Many brands avoid empowering their employees in social media because they do not want to dis-intermediate the marketing team from customers, or they do not want employees creating brand assets that the brand does not own. Some brands fear that employees in social media could damage brand reputation or violate regulations and create liability for the brand. Some brands just do not know how to begin.
Regardless of how a brand feels about its employees in social media, nearly every brand today has employees who are active in social media and employees who talk about their brand in social media. Those employees engage in social media for a wide range of reasons. In many cases, employees get into social media because their partners and customers demand it.
While almost every brand today can find employees using social media to discuss their products, services, working conditions, and so on, the brands that achieve the most value deploy corporate resources and guidance to empower their employees in social media.
Simply asking employees to parrot brand-generated messages through their personal social media may help the brand to gain small amounts of reach or engagement, but it is not a sustainable strategy for engaging audiences and developing relationships online. It is easy to do, so a lot of brands do it; however, that approach fails to respect the relationships employees and their audiences, so it does nothing to help employees create a differentiated and effective presence online. Specifically, when people simply repeat brand-generated messages, they lose the ability to attract people like me, thereby diminishing their ability to build trust and advocacy online, or worse irritating their network and causing abandonment.
Here's a hilarious example of the effect of parroting messaging featured by Conan O'Brien:
See what I mean?
All joking aside, this kind of parroting can do huge damage to your brand.

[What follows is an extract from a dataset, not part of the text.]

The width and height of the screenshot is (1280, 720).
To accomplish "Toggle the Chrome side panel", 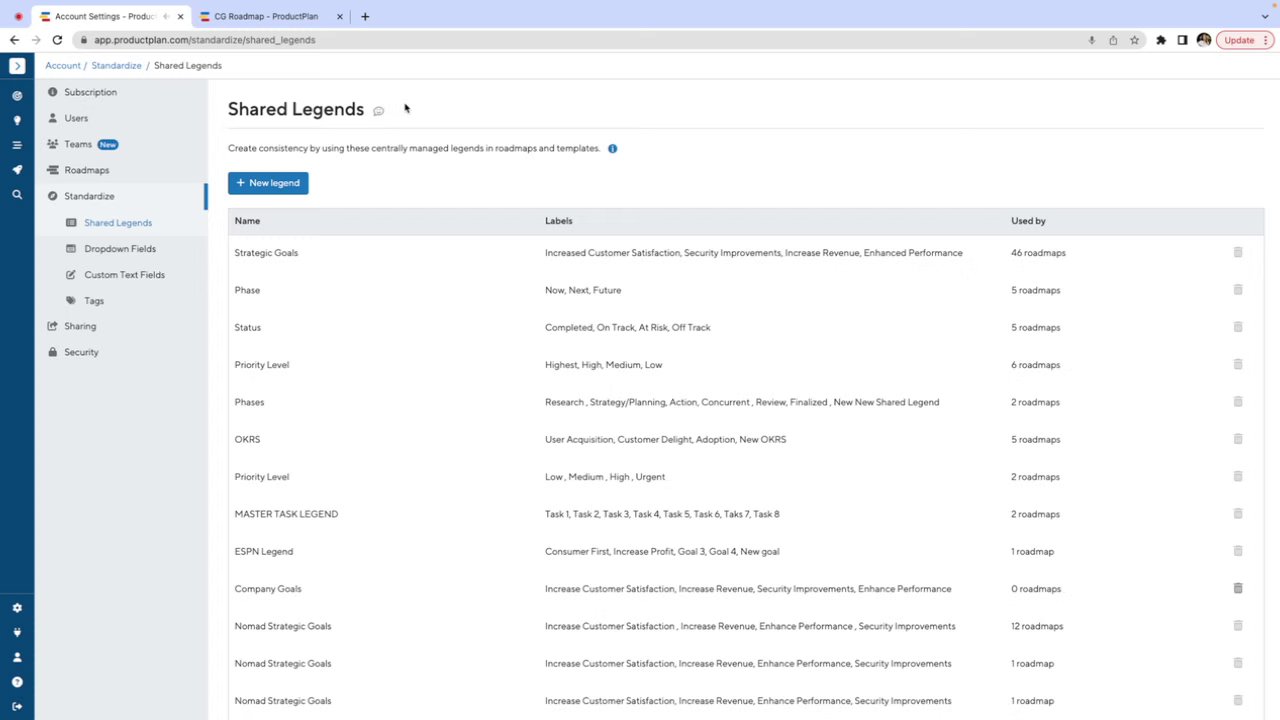I will tap(1182, 40).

Not only is irritating your followers, it's likely driving them away in droves.
A preliminary study that I've been working on, with my colleagues in IBM Research Watson Lab, has found that more than 50% of the 230,430 followers of a certain branded social account is also following more than one of the company's branded or employees accounts. Given this, there is a risk of creating more spam than value for our constituents, if parroting messaging and distributing through multiple accounts continues. Resulting in the opposite of creating value.
My team has coined the phrase "Ecko Gecko" to describe the phenomenon. We've created guidance to help our employees understand what negative affects parroting messages has when they simply copy and paste the same message and share it across multiple accounts. There is significant risk in damaging brand reputation.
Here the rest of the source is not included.